The boulder that was once very soft under diffuse lighting now becomes hard and heavier looking. When the subject reflects the light, the reflections add another dimension; patterns begin to appear. Before sunrise the world is essentially black and white ... Things are almost translucent. Unless we are really 'seeing' and not just looking, it is easy to miss the richness of these subtleties.

John Daido Loori (1931 - 2009)
Light

Friday, November 01, 2024

Awareness


"Most of us spend our time preoccupied. We are constantly carrying on an internal dialogue. While we are involved in talking to ourselves, we miss the moment-to-moment awareness of our life. We look, but we don’t see. We listen, but we don’t hear. We eat, but we don’t taste. We love, but we don’t feel. The senses are receiving all the information, but because of our preoccupations, cognition is not taking place. Zazen brings us back to each moment. The moment is where our life takes place. If we miss the moment, we miss our life."
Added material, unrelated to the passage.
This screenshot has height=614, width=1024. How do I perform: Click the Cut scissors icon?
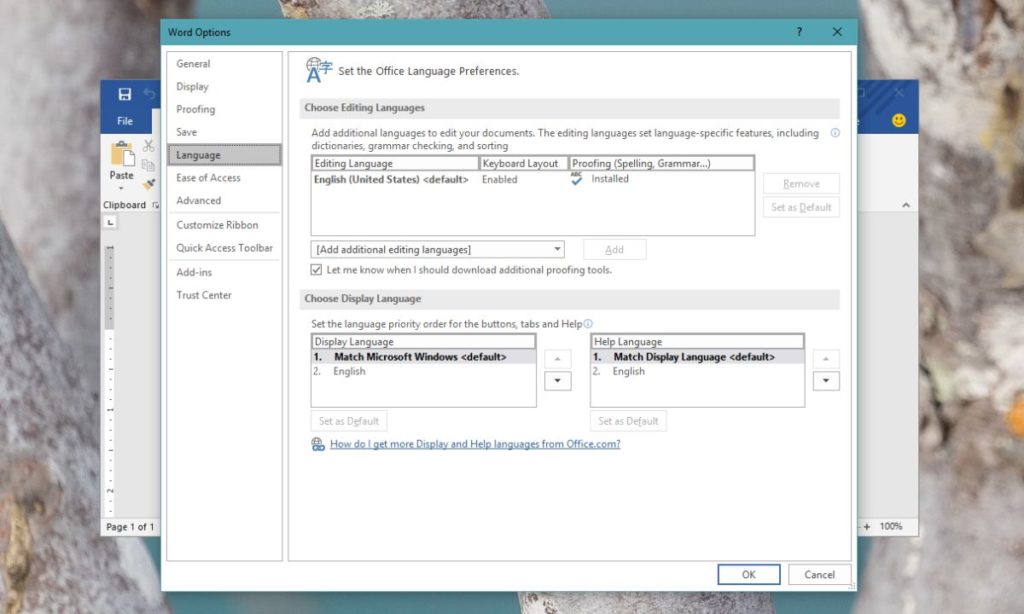[148, 146]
John Daido Loori (1931 - 2009)
Finding the Still Point

Wednesday, March 22, 2023

Serene Illumination


"Serene illumination, or just sitting, is not a technique, or a means to some resulting higher state of consciousness, or any particular state of being. Just sitting, one simply meets the immediate present. Desiring some flashy experience, or anything more or other than 'this' is mere worldly vanity and craving... Just sitting does not involve reaching some understanding. It is the subtle activity of allowing all things to be completely at rest just as they are, not poking one's head into the workings of the world."

John Daido Loori (1931 - 2009)
 The Art of Just Sitting

Thursday, September 08, 2022

The Subtle Gāthās of Rock and Water


"Zen master Jingcen of Changsha [Zhaoxian] was once asked by a monastic, 'How do you turn the mountains, rivers, and great earth and return to the self?' Changsha said, 'How do you turn the self and return to the mountains, rivers, and great earth?'

Commentary. Responding to the myriad things from the perspective of the self is delusion. Manifesting the self from the perspective of the myriad things is enlightenment. From ancient times to the present, people have regarded the myriad things as separate from themselves, not realizing that the universe is the body of the Buddha—this very body and mind itself. What do you see when you behold the mountain? Can you see the real form of truth? What do you hear when you listen to the river sounds? Can you hear the subtle gāthās of rock and water? Or are you trapped in the superficiality of sound and form? Mountains, rivers, and the great earth are ceaselessly manifesting the teachings, yet they are not heard with the ear or seen with the eye. They can only be perceived with the whole body and mind. Be that as it may, how do you turn the self and return to the mountains, rivers, and the great earth? What is it that you are calling mountains, rivers, and the great earth? Indeed, where do you find your self?"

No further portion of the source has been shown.